Special to The Washington Post

Within one week of the horrifying massacre of 50 people at mosques in Christchurch, New Zealand, Prime Minister Jacinda Ardern announced a national ban on “military-style semi-automatics” and “assault rifles” that would include a mandatory buyback for current owners of those weapons. American gun control advocates and Democratic politicians praised the move, denouncing the presence of “weapons of war” in civilian hands.

Reasonable people can disagree whether or not semiautomatic rifles such as the AR-15 should be banned or restricted; some farmers may use them to keep predators away from livestock, though it’s also true that they are simply fun to shoot. But “military-style” is a cosmetic description with no real meaning. This distinction isn’t just semantic “gunsplaining.” Instead, this rhetoric is a kind of fear-mongering that takes attention away from the policies that would be most effective at preventing gun deaths.

Some basic knowledge is necessary to craft sound policy. The AR-15 is a semiautomatic rifle, meaning most simply that one trigger pull results in one bullet fired and also sets the gun up to fire the next round. (Many handguns are also semiautomatic.)

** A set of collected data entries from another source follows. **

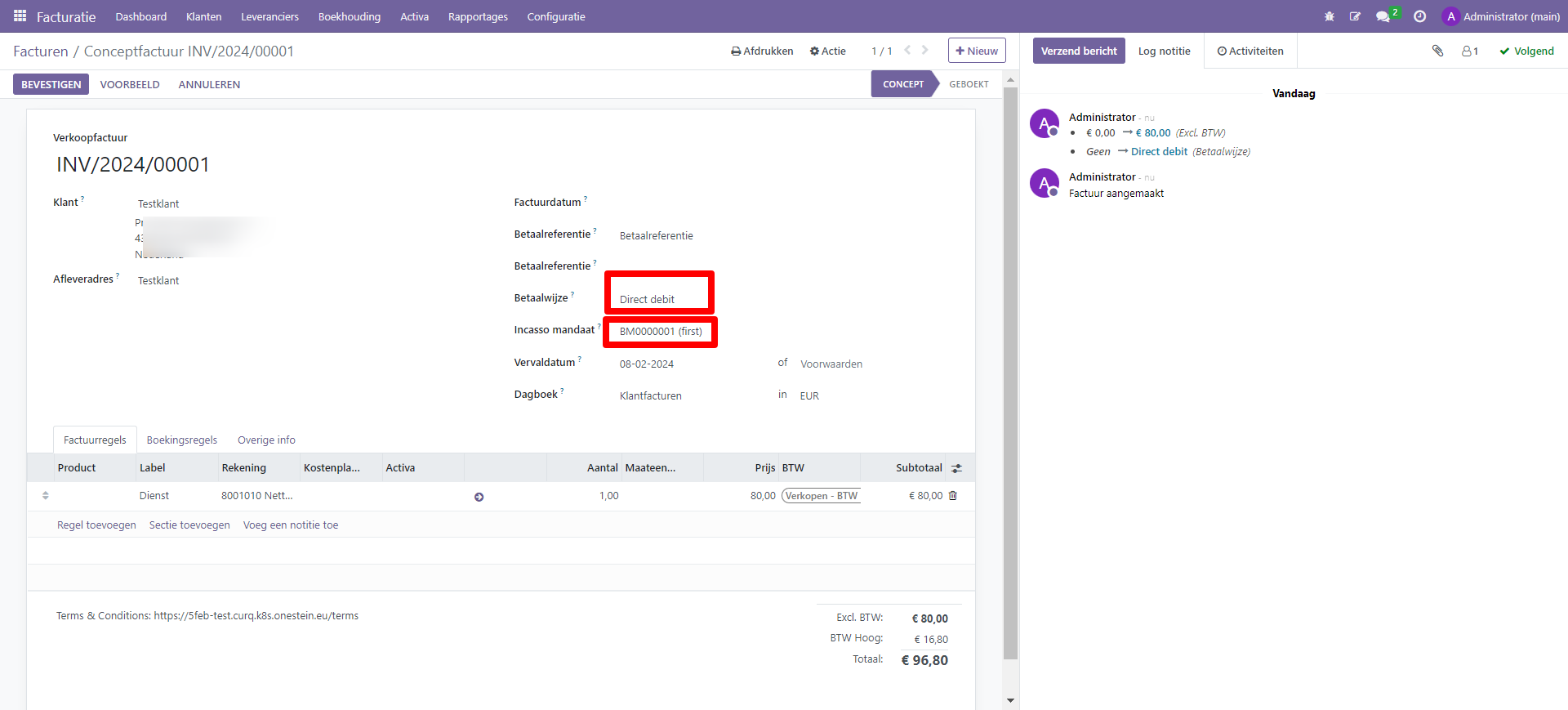Toggle the Volgend following status
Image resolution: width=1568 pixels, height=710 pixels.
coord(1526,51)
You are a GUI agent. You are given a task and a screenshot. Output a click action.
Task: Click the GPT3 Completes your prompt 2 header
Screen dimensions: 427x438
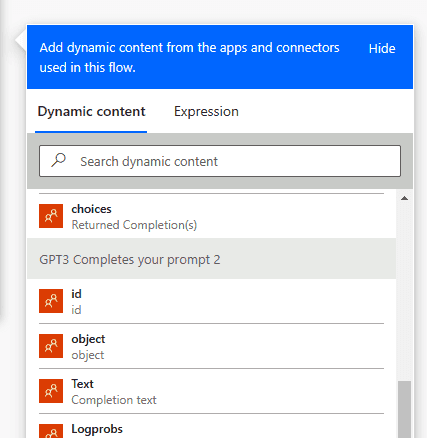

A rifle used in the military, such as the M4 carbine, has a fully automatic function, meaning that one trigger pull will release successive rounds until the shooter releases the trigger or the magazine is emptied. The AR-15-style semiautomatic rifle (“AR” is the branding for Armalite, the original manufacturer, but the rifle and its interchangeable parts are now made by many companies) is among the most popular rifles owned privately in the United States. Automatic rifles are considered machine guns under the National Firearms Act. While such firearms made before 1986 are not technically banned, they are rare outside of specialty gun ranges, Hollywood studios and high-end collections because they are strictly regulated and prohibitively expensive for most people.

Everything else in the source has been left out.